After unsuccessful singles on Mohawk Records in 1957, and then on Jubilee Records (including "The Chosen Few" by Dion & the Timberlanes, not the Belmonts), Dion was paired with the Belmonts. The group signed with Laurie Records in early 1958. The breakthrough came when their first Laurie release, "I Wonder Why", reached No. 22 on the Billboard Hot 100 chart, and they appeared for the first time on the nationally televised American Bandstand show, hosted by Dick Clark.  Dion said of the Belmonts:  Dion and the Belmonts were the sound of the city.  Their roots were doo-wop groups like the Flamingos, the Five Satins and the Dells, acts who developed their sound in urban settings on street corners, mimicking instruments with their voices and even complex jazz arrangements.

They followed the hit with the ballads "No One Knows" (No. 19) and "Don't Pity Me" (No. 40), which they also performed on Bandstand. This early success brought them their first major tour in late 1958, with the Coasters, Buddy Holly and Bobby Darin, followed by the historic and tragic Winter Dance Party tour featuring Holly, Ritchie Valens and the Big Bopper.
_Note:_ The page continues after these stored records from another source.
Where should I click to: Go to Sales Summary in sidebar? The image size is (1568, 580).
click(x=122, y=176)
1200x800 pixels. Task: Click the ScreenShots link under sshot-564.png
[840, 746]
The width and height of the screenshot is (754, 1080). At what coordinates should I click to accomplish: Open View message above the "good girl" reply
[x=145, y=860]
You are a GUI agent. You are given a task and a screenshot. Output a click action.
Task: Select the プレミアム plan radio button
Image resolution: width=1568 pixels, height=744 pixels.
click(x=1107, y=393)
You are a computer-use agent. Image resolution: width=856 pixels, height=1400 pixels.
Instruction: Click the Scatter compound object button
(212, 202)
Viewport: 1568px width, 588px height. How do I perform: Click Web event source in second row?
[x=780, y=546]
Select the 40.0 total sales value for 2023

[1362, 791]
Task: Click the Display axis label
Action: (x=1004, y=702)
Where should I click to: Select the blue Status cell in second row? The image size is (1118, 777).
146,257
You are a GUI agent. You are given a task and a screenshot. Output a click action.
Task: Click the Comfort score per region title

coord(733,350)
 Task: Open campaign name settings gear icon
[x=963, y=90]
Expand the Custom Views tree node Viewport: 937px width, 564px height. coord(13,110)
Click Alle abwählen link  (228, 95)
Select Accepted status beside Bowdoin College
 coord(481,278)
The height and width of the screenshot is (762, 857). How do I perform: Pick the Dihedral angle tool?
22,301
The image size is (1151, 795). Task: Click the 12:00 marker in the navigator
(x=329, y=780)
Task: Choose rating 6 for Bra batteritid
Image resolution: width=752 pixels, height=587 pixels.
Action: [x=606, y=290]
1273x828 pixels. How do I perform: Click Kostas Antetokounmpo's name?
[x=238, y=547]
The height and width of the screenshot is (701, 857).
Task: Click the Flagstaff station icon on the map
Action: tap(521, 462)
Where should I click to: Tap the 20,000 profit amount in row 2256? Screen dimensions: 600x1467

On February 2, 1959, after playing the Surf Ballroom, Holly arranged to charter a plane. Dion decided he could not afford the $36 cost to fly to the next venue. According to Dion, $36 was the price his parents paid for monthly rent. He told Holly no. Shortly after midnight, on February 3, 1959, the plane crashed near Clear Lake, Iowa. Holly, Valens, The Big Bopper, and the pilot Roger Peterson were all killed. Bobby Vee, then an unknown artist, performed in Holly's place at the next concert. Later, Jimmy Clanton, Frankie Avalon, and Fabian were hired to finish the tour in place of the three deceased headliners.  As of January 11, 2017, with the death of Holly's tour guitarist Tommy Allsup, Dion is the lone surviving member of the original Winter Dance Party lineup.  (The lone surviving Belmont, Angelo D'Aleo, was not on the tour, as he was in the US Navy at the time.)

In March 1959, Dion and the Belmonts' next single, "A Teenager in Love", broke the Top Ten, reaching No. 5 on the Billboard Hot 100 and No. 28 on the UK Singles Chart. Written by Doc Pomus and Mort Shuman, it's considered one of the greatest songs in rock and roll history. It was followed by their first album, Presenting Dion and the Belmonts. Their biggest hit, "Where or When", was released in November 1959, and reached No. 3 on the Billboard Hot 100 with the group making another national appearance on American Bandstand. Although publicity photos show the group as a trio without Angelo D'Aleo, he performed on all of their recorded material; these photos were presented for promotional reasons owing to his departure to serve in the U.S. Navy.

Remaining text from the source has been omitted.